Turkey Travelogue 2003
by Bob Peterson
The following pages are a log of my trip to Turkey. I took my tiny old Cassiopia Fiva laptop and wrote notes in my journal about what we did every day. When we got back home, I inserted pictures from my digital camera into the text so you can follow along and see what I saw. I took 1399 photos, all at near-photograph quality. Each file is approximately 2.5MB in size, but for the purposes of the travelogue, I have inserted only a dozen or so photos for each day, and I’ve reduced the quality so that people with a slow Internet connection can view them. If you would like a copy of any of the source photos, I can e-mail them to you. To read my journal entries, click on the links below:
Total photos taken on the digital camera: 1399, plus 22 rolls of conventional 35mm film.
Advice for Travelers to Turkey:
To do this trip, we paid a great deal of money to Hellenic Adventures in Minneapolis. Hellenic paid a lot less to get the services of Dutilh, a Turkish travel company. In turn, Dutilh paid even less money to get the services of Vamos travel, who, in turn, paid Mete and Tendu, who are both private contract guides. My recommendation, therefore, is to save yourself a great deal of money by cutting out Hellenic, cutting out Dutilh, cutting out Vamos, and by getting a personalized tour by the guides themselves. Mrs. Tendu Meric may be reached directly on her cell phone: dial the country code for Turkey, then 0 (532) 274-6095. Mr. Mete Babayigit may be reached directly on his cell phone: dial the country code for Turkey, then 0 (532) 424-6167. They both have an excellent command of the English language, and can make the hotel reservations for you. They can tailor the trip to your needs and however much time you have to spend in Turkey. And you can save an enormous amount of money by cutting out the middle man.
We brought about two hundred dollars in one-dollar bills for tipping, and that worked well. Everyone in Turkey works for tips, so this is necessary. We used every single dollar. We also brought about $550 in travelers checks, but this was cumbersome, because cashing them turned out to be an inconvenience. I ended up using them for things like tipping the guides and buying goods. Very few were actually cashed at an exchange place. Also, this was not enough money. Most of our daily spending money came from using ATM machines, which is very easy and apparently the best exchange rate too.

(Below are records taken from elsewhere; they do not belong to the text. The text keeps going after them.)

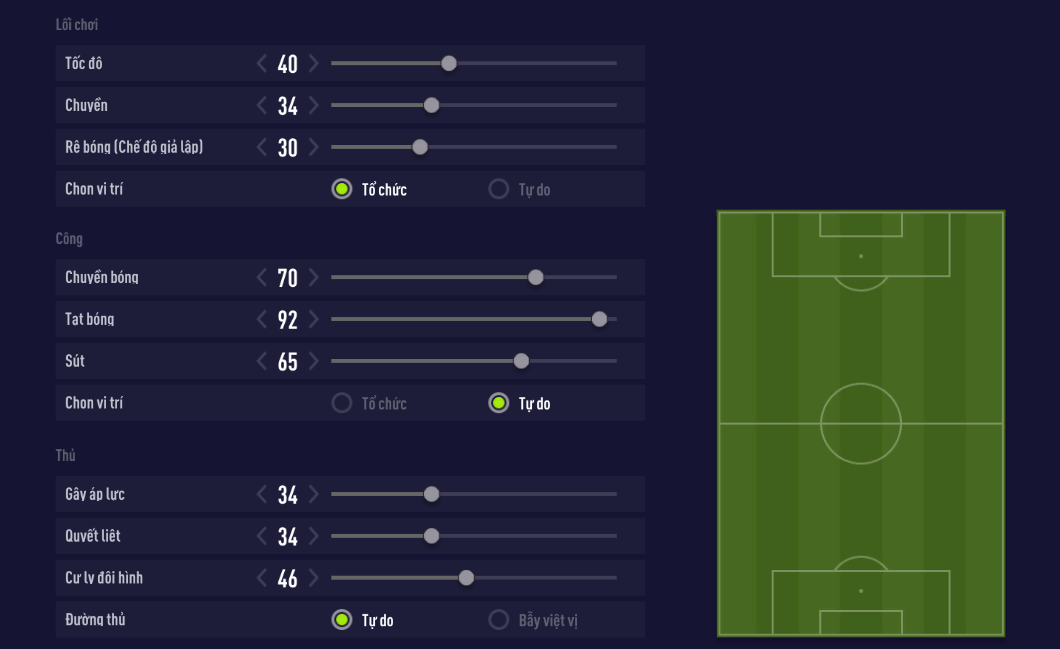Click the left arrow to decrease Tốc độ
This screenshot has width=1060, height=649.
click(x=262, y=63)
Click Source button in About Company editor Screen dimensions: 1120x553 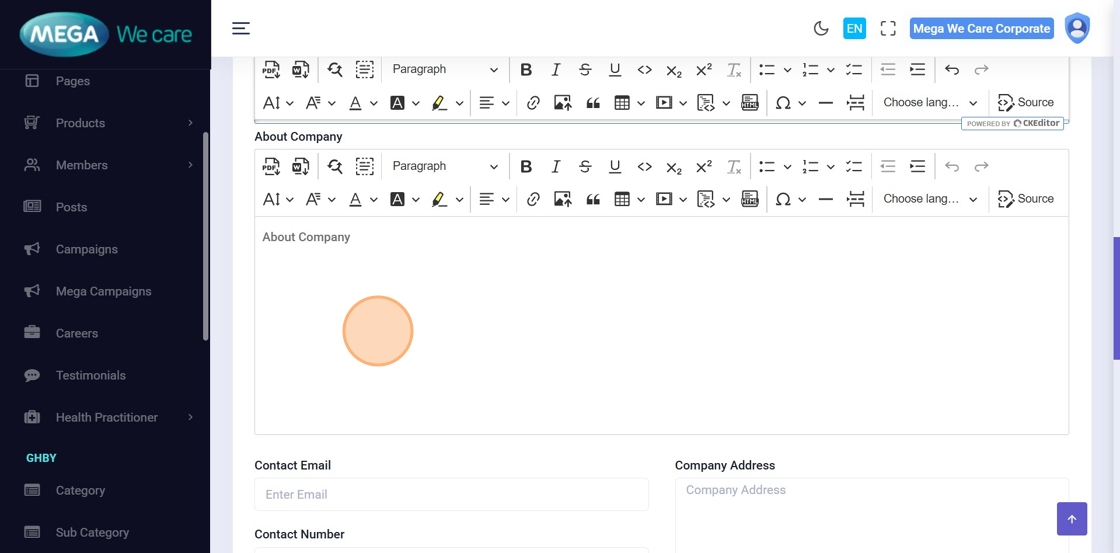point(1026,199)
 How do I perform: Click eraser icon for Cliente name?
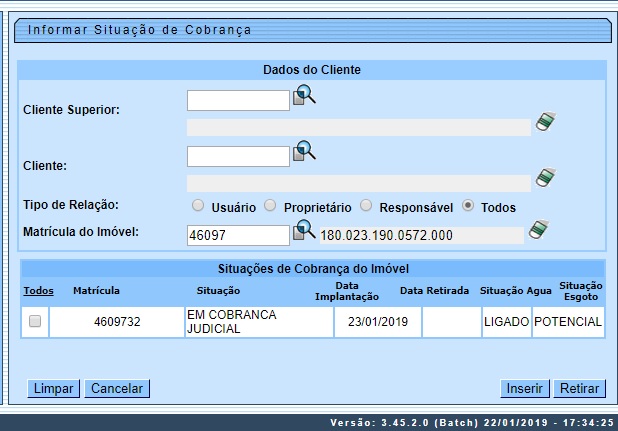tap(544, 179)
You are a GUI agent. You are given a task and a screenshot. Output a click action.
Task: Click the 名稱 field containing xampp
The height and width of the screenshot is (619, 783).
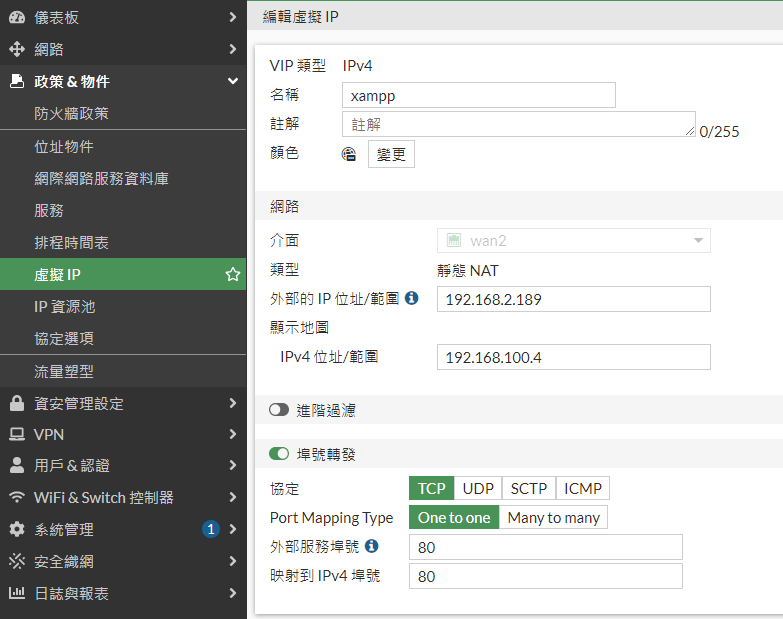click(478, 95)
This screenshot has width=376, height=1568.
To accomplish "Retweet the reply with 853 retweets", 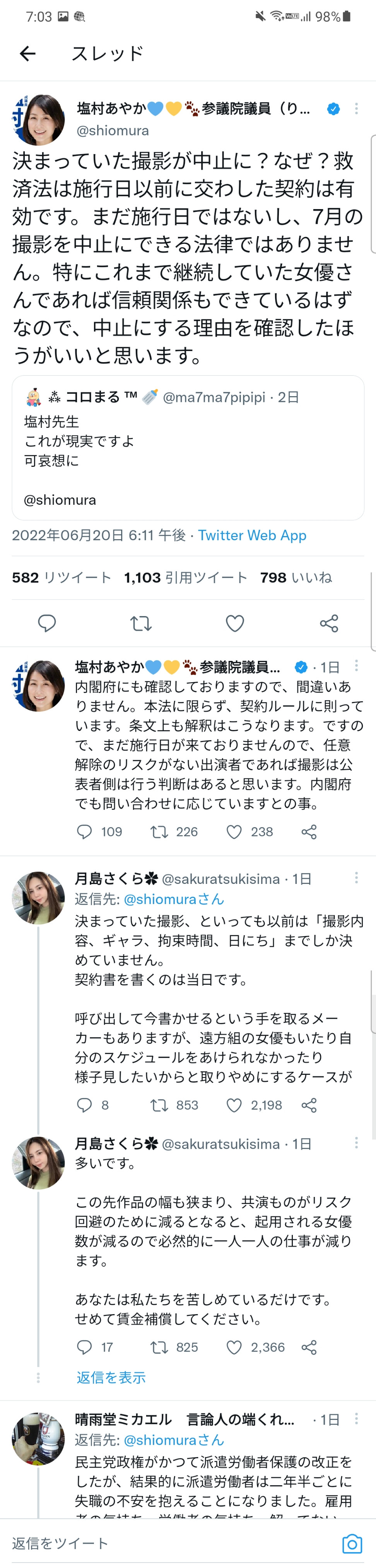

Be prepared to take lots of photos, because Turkey has an incredibly rich history and thousands of sites, all of which merit photos. We brought a lot of film, but even so, this is the first vacation where we actually ran out of film and had to buy more. As I did in Africa, I brought my laptop computer, and there were many times I had to clear off space to make room for more photos. To give you an idea, I took 1399 photos in Turkey using my digital camera, and I was using a very good quality setting, where each photo averaged 2.5MB of space. Therefore, I needed about 3GB of hard drive space. I just barely fit it all, because my laptop has a 10GB hard drive, and that is divided into a Windows and a Linux parition. I was constantly transferring photos from the flash card to the Windows partition, and moving the photos from the Windows to the Linux partition because I had more free space there. Good thing I’m also a Linux hacker.